Вспоминая об этом своем жилище, Коко говорила, что там «всюду были плюшевые ковры цвета colorado claro (светло-золотистый) с шелковистыми полутонами как у хороших сигар, сотканные по моим инструкциям, и занавеси из коричневого бархата с золотистой отделкой, похожей на венцы, с шелковыми кольцами от Winston’s. Я никогда не торговалась». Ее личные комнаты украшали любимые коромандельские ширмы и большие зеркала, множившие свет и перспективы, а также гигантские вазы с белыми цветами, наполнявшими воздух своим ароматом.
Одним из гостей Коко в доме на улице Фобур-Сент-Оноре стал поэт-сюрреалист
Пьер Риверди, угрюмый, провинциальный и на шесть лет моложе хозяйки. Он был другом Модильяни и жил между Монмартром и Монпарнасом. Но, вопреки ожиданиям, ему совсем не нравился богемный образ жизни. Презирая деньги, Риверди обожал роскошь. Коко была очарована его образом трагического поэта. Наличие у Риверди жены Анриетты не помешало зарождению любовной связи. Возможно, это была не совсем любовь, но их отношения продлились до его смерти. Чувства Риверди к Коко проявлялись в посвящениях, которые он написал к каждому циклу стихотворений. В одном из таких посвящений поэт написал: «Дорогая и обожаемая Коко. Так как ты даришь мне радость, полюбив что-то в этих стихах, я дарю тебе эту книгу и надеюсь, что она станет для тебя мягким и нежным светом ночника». Еще одно посвящение: «Моей замечательной и дорогой Коко до последнего биения моего сердца». Она считала его величайшим поэтом в мире, втайне скупила всего его рукописи и передала издателям, чтобы их напечатали за ее счет. Каждый месяц она клала существенную сумму на его счет, позволяя поэту верить, что это авторские отчисления за продажу сборников его стихов. Их имена навеки будут соединены глубокой привязанностью и поддержкой, которые оставались неизменными, даже когда он удалился в Солемское аббатство, чтобы закончить дни в монастырском уединении, где, «по Промыслу Божьему, ничто не отвлекает человека под солнцем и под серым небом».
□ □ □
### Формулировка задания
Назовите все упомянутые во фрагменте о Коко и Пьере Риверди места: улицы, районы и обители. Данные, приведенные после фрагмента, никак не связаны с его содержанием.

### Блок данных
□ □ □
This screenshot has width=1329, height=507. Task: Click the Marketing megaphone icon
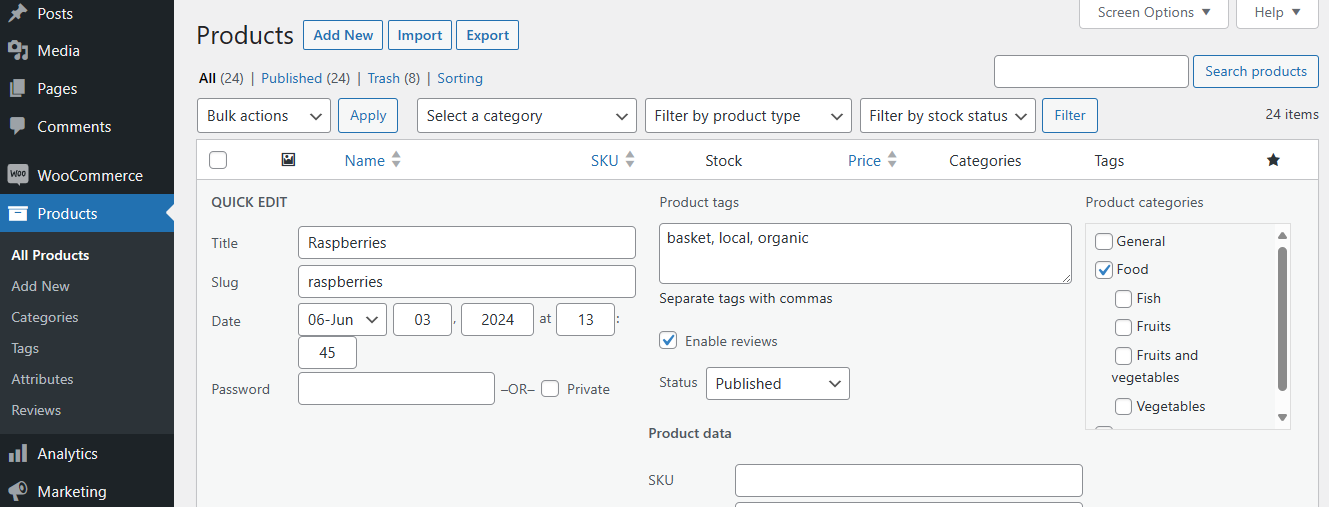click(x=17, y=492)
□ □ □
### Ответ
- улица Фобур-Сент-Оноре
- Монмартр
- Монпарнас
- Солемское аббатство